Musicalement, le disque doit énormément aux Beatles — Dylan avait été bouleversé par A Hard Day's Night — sans jamais sacrifier la densité verbale qui reste sa signature : It's Alright, Ma empile les aphorismes à un rythme qui ne laisse aucun répit à l'auditeur, dans ce qui reste l'un des textes les plus denses de tout son catalogue.
Bringing It All Back Home atteint la sixième place du Billboard, son meilleur classement à ce jour, et inaugure la période la plus fertile de la carrière de Dylan : en dix-sept mois à peine, il publiera trois albums qui redéfiniront ce qu'une chanson populaire peut porter comme ambition littéraire.

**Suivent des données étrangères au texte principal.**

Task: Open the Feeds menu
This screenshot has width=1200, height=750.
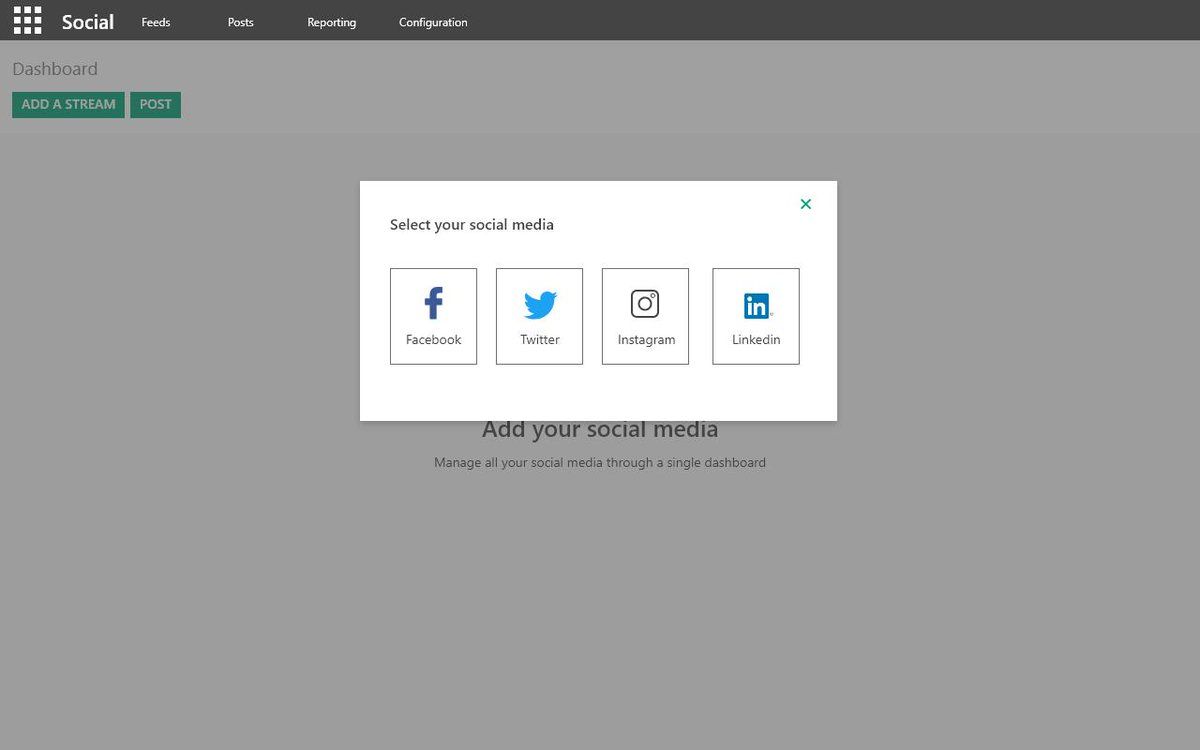Action: coord(156,22)
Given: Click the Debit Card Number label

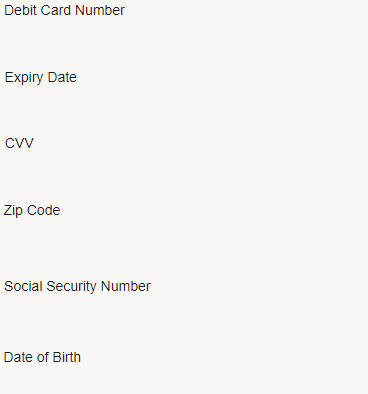Looking at the screenshot, I should click(x=64, y=10).
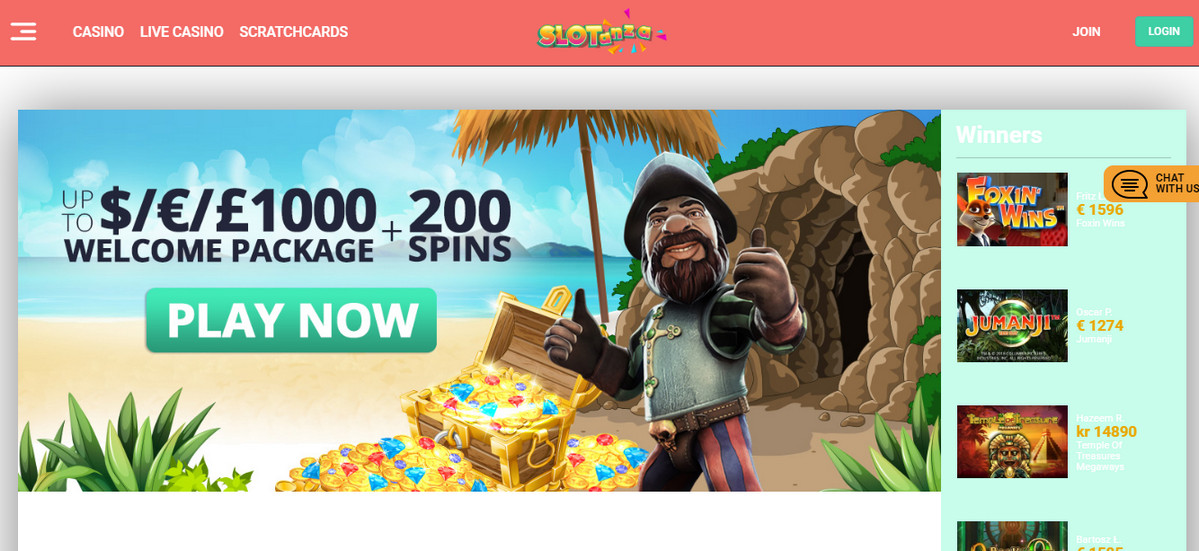Open the hamburger menu icon
This screenshot has width=1199, height=551.
pos(24,31)
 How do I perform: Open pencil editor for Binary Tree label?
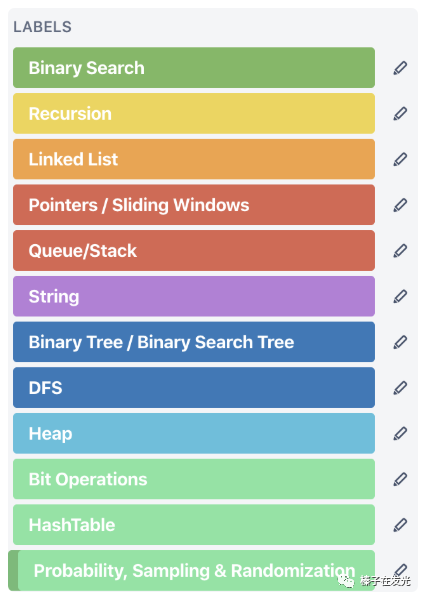click(x=400, y=342)
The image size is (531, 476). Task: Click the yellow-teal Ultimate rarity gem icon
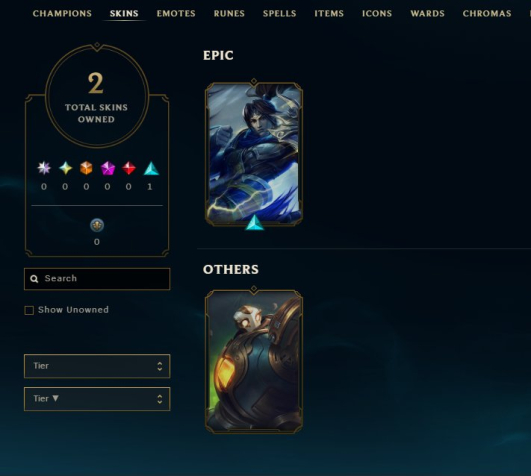pyautogui.click(x=65, y=168)
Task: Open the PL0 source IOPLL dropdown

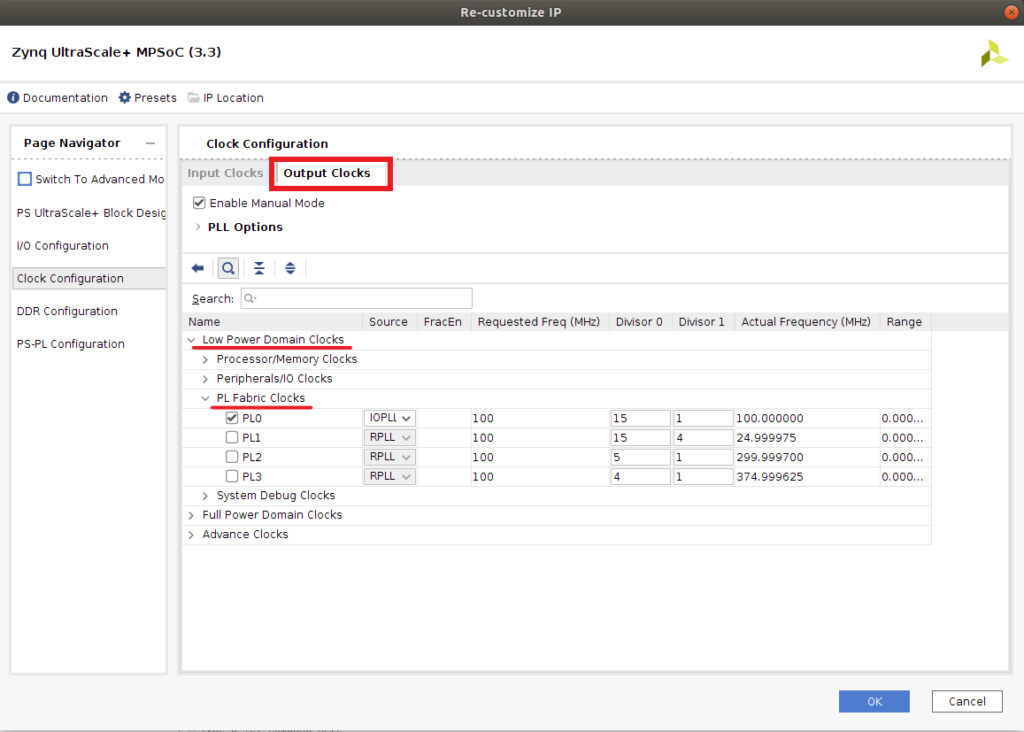Action: click(390, 418)
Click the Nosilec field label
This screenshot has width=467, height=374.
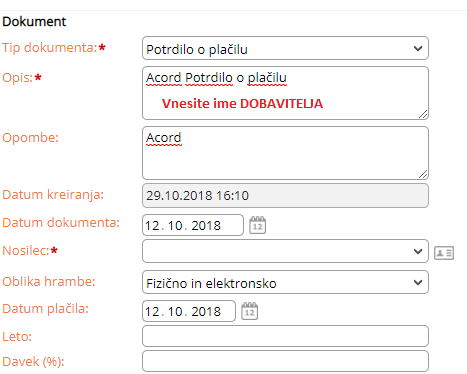click(x=26, y=251)
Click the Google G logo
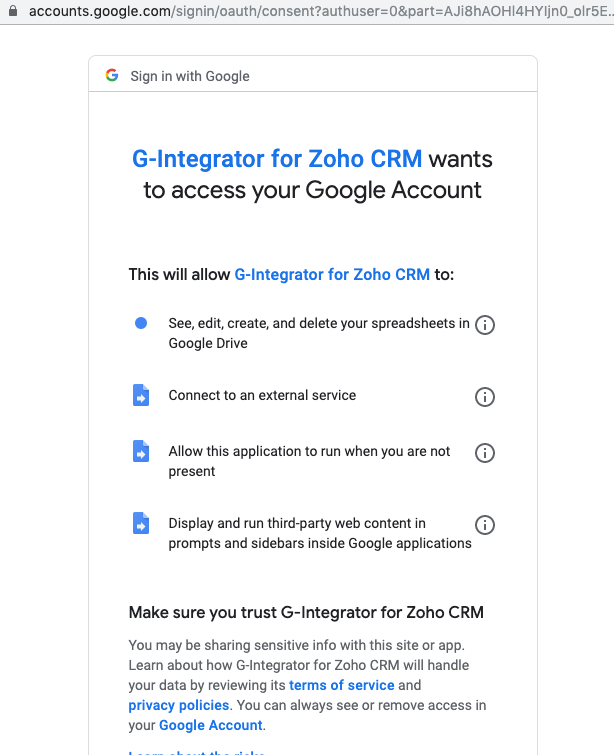Viewport: 614px width, 755px height. click(x=112, y=75)
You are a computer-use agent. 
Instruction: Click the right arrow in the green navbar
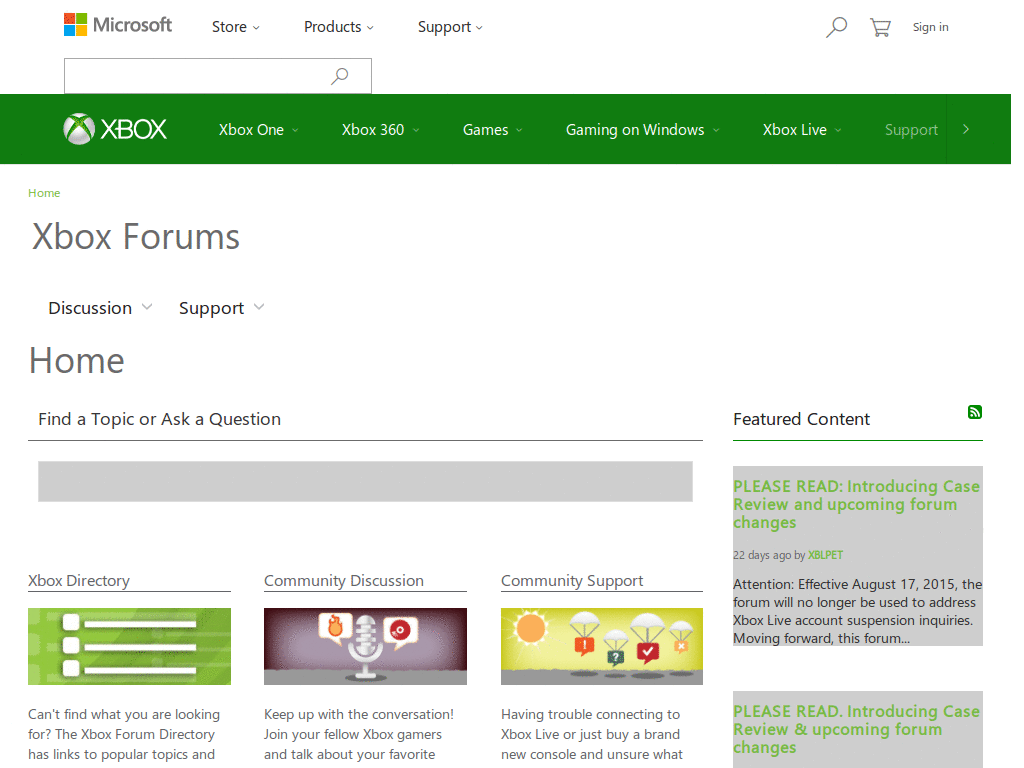coord(966,128)
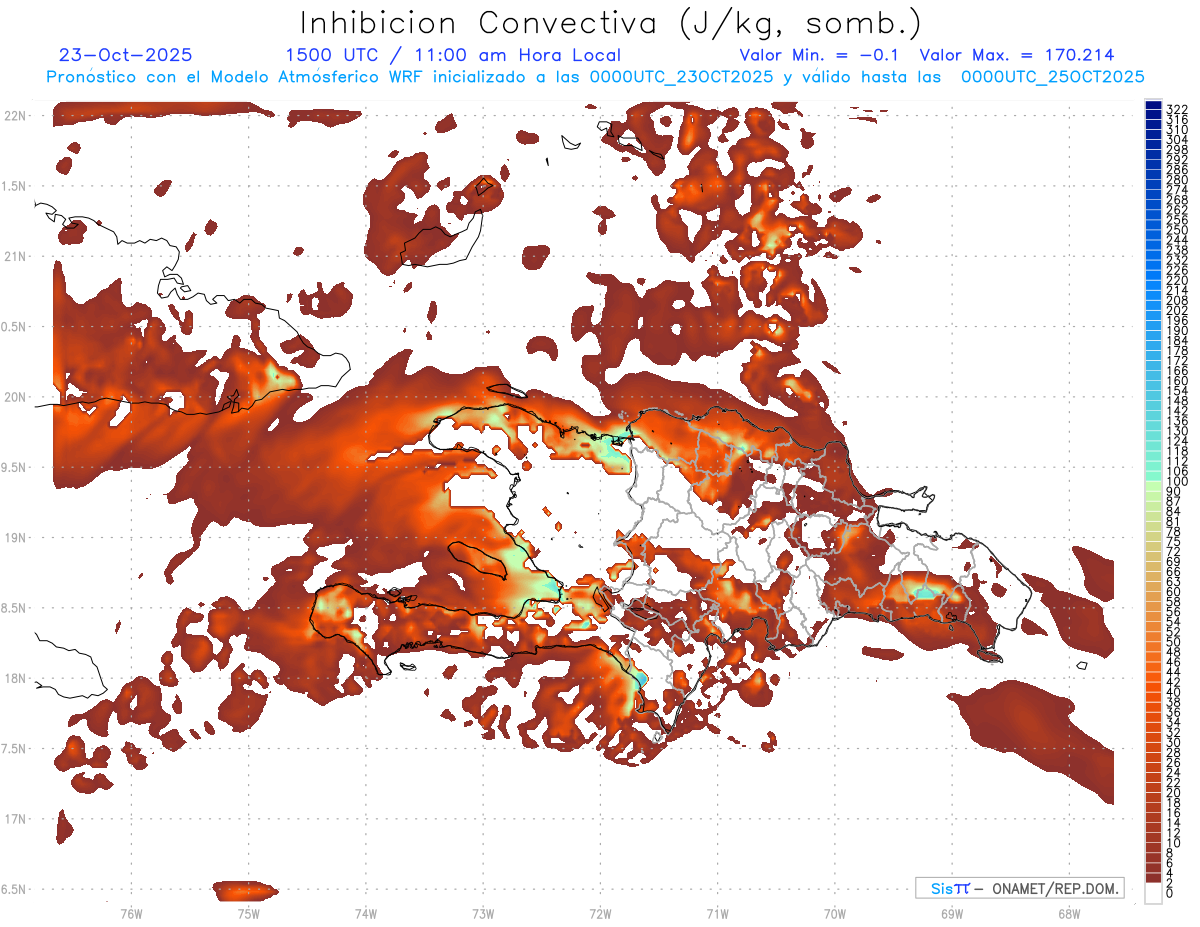Click the SisTT ONAMET/REP.DOM. logo box
This screenshot has height=927, width=1200.
click(1019, 888)
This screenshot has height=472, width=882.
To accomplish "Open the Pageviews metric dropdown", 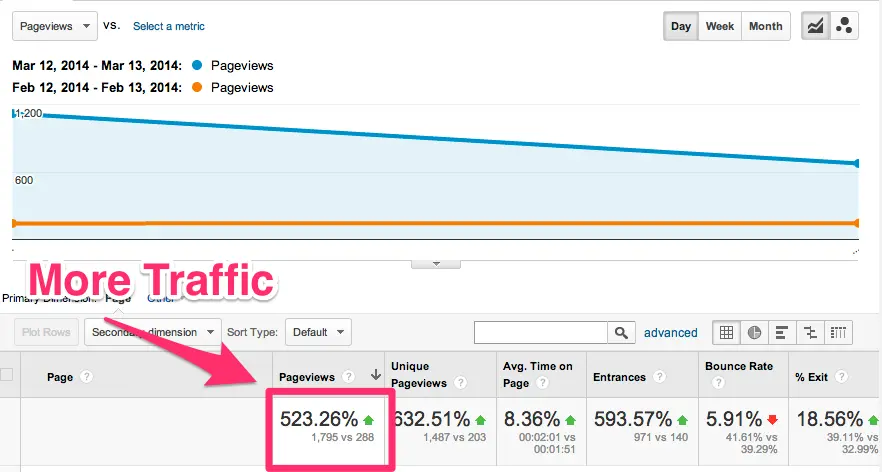I will click(x=55, y=25).
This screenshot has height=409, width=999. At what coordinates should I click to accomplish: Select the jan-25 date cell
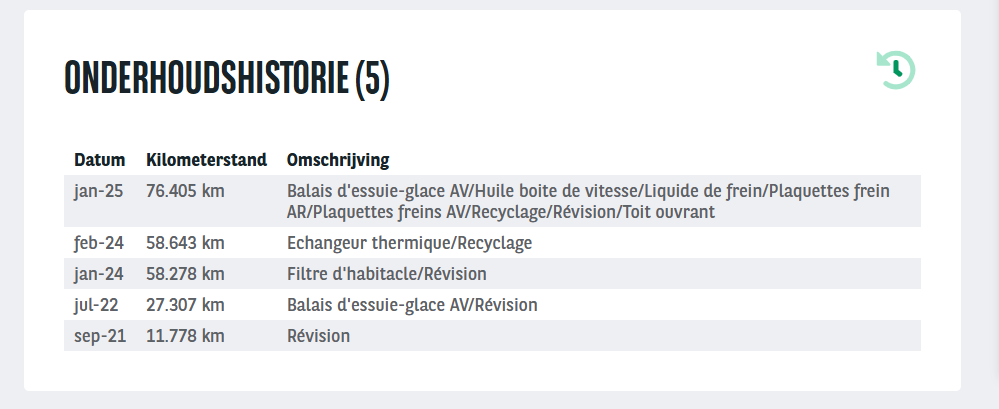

L'album est enregistré en trois jours au Studio A de Columbia, à New York, en janvier 1965. La face A réunit pour la première fois Dylan et un groupe électrique ; la face B le ramène à la guitare et à l'harmonica.
Tom Wilson produit l'ensemble. Le choix de couper le disque en deux — et non de fondre les deux esthétiques — tient lieu de manifeste : Dylan ne choisit pas encore entre les deux mondes.